What approaches are AI alignment organizations working on?
Each major organization has a different approach. The research agendas are detailed and complex (see also AI Watch). Getting more brains working on any of them (and more money to fund them) may pay off in a big way, but it’s hard to be confident which (if any) of them will actually work.
The following is a massive oversimplification. Each organization actually pursues many different avenues of research. Read the 2021 AI Alignment Literature Review and Charity Comparison for more detail.
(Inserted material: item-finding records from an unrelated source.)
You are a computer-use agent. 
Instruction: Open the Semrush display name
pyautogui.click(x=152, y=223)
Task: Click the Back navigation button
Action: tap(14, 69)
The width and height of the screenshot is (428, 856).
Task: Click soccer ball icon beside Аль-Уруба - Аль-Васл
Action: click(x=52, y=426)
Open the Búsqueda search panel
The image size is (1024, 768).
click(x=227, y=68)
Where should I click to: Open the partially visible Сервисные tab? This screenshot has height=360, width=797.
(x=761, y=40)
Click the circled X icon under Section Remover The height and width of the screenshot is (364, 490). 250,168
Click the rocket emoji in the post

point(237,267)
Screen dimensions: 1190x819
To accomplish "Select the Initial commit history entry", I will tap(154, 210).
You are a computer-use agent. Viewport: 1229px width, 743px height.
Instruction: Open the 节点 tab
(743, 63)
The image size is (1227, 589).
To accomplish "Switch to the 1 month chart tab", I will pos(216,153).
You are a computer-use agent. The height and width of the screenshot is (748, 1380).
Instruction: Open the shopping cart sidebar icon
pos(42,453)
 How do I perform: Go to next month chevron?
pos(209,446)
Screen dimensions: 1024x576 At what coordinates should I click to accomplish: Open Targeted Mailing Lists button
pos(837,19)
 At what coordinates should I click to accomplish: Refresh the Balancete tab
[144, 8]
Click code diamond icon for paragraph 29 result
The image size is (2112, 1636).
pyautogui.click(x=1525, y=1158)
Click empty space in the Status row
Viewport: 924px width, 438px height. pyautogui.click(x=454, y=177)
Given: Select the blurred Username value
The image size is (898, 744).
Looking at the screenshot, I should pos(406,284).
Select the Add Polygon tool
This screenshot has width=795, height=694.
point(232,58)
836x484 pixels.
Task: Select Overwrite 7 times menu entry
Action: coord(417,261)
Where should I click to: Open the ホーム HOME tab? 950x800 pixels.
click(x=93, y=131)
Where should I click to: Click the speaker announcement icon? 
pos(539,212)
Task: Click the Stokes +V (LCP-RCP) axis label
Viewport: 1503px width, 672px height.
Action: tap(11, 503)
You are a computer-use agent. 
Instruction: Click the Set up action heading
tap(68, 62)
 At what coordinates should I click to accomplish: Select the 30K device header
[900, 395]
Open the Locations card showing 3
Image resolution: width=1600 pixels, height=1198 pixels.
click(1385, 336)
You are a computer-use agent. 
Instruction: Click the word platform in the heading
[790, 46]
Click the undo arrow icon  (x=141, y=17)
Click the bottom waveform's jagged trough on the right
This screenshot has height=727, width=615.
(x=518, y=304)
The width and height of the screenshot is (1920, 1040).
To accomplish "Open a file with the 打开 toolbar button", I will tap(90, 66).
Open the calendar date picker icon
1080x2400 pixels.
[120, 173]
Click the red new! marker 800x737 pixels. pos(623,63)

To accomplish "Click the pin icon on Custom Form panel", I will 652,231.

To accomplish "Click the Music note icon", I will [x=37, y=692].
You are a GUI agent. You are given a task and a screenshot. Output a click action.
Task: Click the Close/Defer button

That being said:
-
The Machine Intelligence Research Institute focuses on foundational mathematical research to understand reliable reasoning, which they think is necessary to assure that a seed AI will do good things if activated.
-
The Center for Human-Compatible AI focuses on cooperative inverse reinforcement learning and assistance games, a new paradigm for AI in which systems try to optimize for doing the kinds of things humans want rather than for a pre-specified utility function
-
Paul Christiano's Alignment Research Center focuses on prosaic alignment, particularly on creating tools that empower humans to understand and guide systems much smarter than ourselves. His methodology is explained on his blog.
-
The Future of Humanity Institute works on crucial considerations and other x-risks, as well as AI safety research and outreach.
-
Anthropic explores natural language, human feedback, scaling laws, reinforcement learning, code generation, and interpretability.
-
OpenAI is in a state of flux after major changes to their safety team.
-
DeepMind’s safety team works on various approaches concerning modern machine learning, and communicates via the Alignment Newsletter.
-
EleutherAI is a machine learning collective aiming to build large open source language models to allow more alignment research to take place.
-
Ought is a research lab that develops mechanisms for delegating open-ended thinking to advanced machine learning systems.
-
Conjecture is an alignment startup that aims to scale alignment research, including new frames for reasoning about large language models, scalable mechanistic interpretability, and history and philosophy of alignment.